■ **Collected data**
=== Section Start ===
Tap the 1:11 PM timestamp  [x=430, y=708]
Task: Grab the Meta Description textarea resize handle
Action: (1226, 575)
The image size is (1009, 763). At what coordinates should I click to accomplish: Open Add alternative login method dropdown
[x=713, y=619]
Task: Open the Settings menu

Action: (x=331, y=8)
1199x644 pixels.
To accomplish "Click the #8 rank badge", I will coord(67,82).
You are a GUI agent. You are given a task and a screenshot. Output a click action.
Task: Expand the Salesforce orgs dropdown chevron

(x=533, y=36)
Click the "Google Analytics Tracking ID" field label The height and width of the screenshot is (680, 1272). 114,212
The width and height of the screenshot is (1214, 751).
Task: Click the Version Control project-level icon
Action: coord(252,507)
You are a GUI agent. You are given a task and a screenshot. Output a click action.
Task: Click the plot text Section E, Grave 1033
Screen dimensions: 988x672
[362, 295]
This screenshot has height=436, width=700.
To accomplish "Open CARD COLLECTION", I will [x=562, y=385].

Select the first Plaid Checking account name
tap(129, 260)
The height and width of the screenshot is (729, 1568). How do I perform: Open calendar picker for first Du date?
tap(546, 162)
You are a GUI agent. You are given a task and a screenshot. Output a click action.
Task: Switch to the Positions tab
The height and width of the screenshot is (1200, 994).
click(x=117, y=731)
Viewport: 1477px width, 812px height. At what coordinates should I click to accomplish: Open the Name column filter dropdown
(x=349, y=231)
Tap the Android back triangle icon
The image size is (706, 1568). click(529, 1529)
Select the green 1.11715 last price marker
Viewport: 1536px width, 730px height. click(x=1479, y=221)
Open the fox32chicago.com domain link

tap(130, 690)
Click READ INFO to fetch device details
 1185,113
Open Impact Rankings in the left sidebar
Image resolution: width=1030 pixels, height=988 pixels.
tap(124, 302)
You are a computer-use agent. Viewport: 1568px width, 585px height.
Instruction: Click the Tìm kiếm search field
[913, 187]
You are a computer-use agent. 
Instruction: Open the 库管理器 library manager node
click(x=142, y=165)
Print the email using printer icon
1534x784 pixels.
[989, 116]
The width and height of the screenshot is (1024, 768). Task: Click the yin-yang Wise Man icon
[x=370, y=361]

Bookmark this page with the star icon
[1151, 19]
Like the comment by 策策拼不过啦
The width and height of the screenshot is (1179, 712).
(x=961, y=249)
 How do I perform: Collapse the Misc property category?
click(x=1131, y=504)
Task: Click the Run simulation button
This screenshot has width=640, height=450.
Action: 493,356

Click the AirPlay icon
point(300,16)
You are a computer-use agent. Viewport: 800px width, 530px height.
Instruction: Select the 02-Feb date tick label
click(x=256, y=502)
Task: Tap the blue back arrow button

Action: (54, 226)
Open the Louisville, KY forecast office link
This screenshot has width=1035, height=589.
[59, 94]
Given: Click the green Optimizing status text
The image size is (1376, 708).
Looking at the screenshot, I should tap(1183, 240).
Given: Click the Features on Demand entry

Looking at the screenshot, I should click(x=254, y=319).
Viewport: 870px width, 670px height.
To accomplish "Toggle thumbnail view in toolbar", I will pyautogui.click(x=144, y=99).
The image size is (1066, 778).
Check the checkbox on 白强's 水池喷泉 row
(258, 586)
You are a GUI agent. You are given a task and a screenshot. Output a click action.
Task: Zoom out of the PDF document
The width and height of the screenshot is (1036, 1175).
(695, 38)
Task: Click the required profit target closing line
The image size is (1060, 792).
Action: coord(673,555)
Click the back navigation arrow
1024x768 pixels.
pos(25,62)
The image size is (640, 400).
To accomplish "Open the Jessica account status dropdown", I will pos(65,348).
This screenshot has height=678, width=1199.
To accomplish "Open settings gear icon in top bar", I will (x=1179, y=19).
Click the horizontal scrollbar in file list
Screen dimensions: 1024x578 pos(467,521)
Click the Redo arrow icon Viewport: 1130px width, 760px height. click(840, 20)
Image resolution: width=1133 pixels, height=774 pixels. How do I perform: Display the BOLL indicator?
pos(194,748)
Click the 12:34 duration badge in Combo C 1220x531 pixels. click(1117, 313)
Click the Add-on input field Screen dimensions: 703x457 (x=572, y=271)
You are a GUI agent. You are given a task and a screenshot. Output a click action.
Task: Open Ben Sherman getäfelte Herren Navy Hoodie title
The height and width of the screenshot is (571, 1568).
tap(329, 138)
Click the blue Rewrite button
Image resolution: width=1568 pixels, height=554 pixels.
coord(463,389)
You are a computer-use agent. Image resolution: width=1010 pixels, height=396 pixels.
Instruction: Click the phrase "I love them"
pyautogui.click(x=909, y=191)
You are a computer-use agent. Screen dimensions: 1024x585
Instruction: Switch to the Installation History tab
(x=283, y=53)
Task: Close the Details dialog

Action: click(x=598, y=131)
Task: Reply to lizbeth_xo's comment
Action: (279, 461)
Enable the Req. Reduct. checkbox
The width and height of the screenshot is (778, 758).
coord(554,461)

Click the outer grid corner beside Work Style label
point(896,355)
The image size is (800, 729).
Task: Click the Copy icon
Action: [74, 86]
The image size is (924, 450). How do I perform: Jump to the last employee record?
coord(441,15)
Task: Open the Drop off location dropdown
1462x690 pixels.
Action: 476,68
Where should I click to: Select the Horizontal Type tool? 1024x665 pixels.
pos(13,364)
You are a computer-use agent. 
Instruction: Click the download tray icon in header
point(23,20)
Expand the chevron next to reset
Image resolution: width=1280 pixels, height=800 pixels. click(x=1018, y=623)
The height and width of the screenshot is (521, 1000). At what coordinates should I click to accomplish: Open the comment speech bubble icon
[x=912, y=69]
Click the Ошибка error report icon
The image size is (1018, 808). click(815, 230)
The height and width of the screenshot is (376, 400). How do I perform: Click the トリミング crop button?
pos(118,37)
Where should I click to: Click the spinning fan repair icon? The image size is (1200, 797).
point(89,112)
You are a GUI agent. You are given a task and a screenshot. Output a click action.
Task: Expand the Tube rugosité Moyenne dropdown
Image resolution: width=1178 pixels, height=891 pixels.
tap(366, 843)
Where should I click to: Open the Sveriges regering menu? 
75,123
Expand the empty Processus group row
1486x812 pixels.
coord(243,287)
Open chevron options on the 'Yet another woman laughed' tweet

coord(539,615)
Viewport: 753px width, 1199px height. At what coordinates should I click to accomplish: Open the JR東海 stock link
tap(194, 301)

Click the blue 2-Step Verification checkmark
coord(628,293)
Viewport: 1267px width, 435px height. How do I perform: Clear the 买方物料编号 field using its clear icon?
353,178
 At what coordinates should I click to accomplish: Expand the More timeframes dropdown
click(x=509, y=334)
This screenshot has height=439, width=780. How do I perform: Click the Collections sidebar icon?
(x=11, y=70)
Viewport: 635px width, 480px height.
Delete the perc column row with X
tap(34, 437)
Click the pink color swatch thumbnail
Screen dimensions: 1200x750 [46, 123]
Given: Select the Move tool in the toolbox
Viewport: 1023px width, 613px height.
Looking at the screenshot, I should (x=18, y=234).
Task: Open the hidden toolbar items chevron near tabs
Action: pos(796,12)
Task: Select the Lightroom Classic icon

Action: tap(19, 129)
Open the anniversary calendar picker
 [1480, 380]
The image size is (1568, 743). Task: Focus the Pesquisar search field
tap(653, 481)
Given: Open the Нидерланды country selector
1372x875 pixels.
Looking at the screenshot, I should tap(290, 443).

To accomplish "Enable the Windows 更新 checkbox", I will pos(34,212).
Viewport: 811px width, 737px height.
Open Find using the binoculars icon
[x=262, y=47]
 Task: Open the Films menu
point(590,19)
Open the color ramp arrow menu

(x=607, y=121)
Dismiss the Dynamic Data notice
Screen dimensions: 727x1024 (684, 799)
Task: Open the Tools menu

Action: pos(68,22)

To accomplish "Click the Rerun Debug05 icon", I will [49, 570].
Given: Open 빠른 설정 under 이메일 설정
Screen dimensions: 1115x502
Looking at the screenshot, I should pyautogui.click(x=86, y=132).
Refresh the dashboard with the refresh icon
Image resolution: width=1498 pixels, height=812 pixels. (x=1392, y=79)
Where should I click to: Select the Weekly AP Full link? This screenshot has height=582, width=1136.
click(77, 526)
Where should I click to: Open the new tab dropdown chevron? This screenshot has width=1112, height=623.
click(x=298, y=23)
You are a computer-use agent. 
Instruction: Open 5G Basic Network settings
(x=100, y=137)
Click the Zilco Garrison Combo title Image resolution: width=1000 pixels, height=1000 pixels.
=== Section End ===
■ **WHAT THE EXERCISE ASKS**
Only the lines from the line with "Refresh the dashboard with the refresh icon" to the final line of the entries are to be returned, each exactly as written, both ends included.

■ **SOLUTION TO THIS TASK**
Refresh the dashboard with the refresh icon
Image resolution: width=1498 pixels, height=812 pixels. (x=1392, y=79)
Where should I click to: Select the Weekly AP Full link? This screenshot has height=582, width=1136.
click(77, 526)
Where should I click to: Open the new tab dropdown chevron? This screenshot has width=1112, height=623.
click(x=298, y=23)
You are a computer-use agent. 
Instruction: Open 5G Basic Network settings
(x=100, y=137)
Click the Zilco Garrison Combo title Image resolution: width=1000 pixels, height=1000 pixels.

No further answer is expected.